Le second bémol que note le gestionnaire de portefeuille est que le ratio fait abstraction de la profitabilité des entreprises : « Ce qui donne de la valeur aux entreprises, c’est le fait qu’elles dégagent des profits. » 

C’est donc un des premiers éléments – la profitabilité – dont il dit tenir compte dans ses analyses. Pour cette raison, s’il veut déterminer si le marché est surévalué, il aura tendance à regarder davantage le ratio cours-bénéfice pour l’ensemble du marché. 

« Mais encore là, on ne prend pas de grandes décisions d’investissement en fonction de ratios comme ceux-là, dit le gestionnaire de portefeuille.
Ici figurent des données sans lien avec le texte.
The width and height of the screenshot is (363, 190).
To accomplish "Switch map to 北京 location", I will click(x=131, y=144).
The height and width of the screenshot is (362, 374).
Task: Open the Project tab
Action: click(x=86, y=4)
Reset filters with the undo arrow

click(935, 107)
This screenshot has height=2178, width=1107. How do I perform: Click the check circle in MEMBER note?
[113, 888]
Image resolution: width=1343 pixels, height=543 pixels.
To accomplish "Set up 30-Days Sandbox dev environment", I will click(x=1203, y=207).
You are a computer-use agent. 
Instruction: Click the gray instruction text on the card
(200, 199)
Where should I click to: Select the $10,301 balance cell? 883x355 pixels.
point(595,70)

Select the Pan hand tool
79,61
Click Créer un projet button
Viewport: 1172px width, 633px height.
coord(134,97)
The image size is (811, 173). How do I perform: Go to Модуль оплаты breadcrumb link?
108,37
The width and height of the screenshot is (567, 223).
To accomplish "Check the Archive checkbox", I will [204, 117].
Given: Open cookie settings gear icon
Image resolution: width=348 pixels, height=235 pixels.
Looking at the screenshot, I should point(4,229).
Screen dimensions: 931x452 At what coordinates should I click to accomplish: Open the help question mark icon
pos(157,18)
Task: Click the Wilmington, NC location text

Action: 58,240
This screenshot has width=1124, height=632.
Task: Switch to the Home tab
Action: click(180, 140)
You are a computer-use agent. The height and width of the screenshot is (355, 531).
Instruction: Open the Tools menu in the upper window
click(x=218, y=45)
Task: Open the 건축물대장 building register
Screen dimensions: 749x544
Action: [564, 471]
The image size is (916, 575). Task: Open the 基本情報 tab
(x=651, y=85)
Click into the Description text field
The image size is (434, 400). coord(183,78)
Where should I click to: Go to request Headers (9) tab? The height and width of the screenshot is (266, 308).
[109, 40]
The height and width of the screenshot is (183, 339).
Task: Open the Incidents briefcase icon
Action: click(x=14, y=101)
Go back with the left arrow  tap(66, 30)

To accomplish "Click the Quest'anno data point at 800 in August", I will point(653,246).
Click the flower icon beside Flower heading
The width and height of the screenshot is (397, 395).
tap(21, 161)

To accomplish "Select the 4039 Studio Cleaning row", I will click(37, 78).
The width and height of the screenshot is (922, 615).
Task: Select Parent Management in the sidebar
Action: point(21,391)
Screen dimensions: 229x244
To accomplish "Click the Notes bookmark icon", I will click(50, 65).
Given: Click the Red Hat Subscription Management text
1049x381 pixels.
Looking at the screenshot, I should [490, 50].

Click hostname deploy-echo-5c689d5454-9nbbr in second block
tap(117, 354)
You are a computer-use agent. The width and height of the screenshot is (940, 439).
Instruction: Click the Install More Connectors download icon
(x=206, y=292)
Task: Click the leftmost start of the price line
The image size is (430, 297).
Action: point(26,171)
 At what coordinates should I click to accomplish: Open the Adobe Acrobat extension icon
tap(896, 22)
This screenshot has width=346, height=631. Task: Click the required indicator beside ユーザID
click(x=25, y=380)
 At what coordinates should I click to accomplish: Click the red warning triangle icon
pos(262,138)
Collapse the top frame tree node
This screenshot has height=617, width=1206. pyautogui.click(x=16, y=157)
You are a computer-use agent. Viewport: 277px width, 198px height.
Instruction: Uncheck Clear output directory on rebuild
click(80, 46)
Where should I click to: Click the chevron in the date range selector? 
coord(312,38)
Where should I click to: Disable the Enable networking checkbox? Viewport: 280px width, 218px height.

Parce que même si le marché dans l’ensemble est surévalué, ça ne veut pas dire qu’il n’existe aucune entreprise intéressante à détenir en portefeuille. » 

Le troisième bémol est tout aussi important. Lucas Blouin note que les entreprises sont de plus en plus internationales. « C’était une réalité en 2001, mais c’est encore plus vrai aujourd’hui. »

Une entreprise, par exemple, peut détenir des entrepôts en Europe. Mais bien que cette activité économique ne soit pas comptabilisée dans le PIB américain, la valeur de l’entreprise, elle, en tiendra compte.

« C’est une autre discordance à noter, dit Lucas Blouin. Au final, si l’indicateur n’est pas mauvais dans l’ensemble, je dirais qu’il faut l’utiliser avec parcimonie, et surtout, en combinaison avec un nombre d’autres indicateurs. »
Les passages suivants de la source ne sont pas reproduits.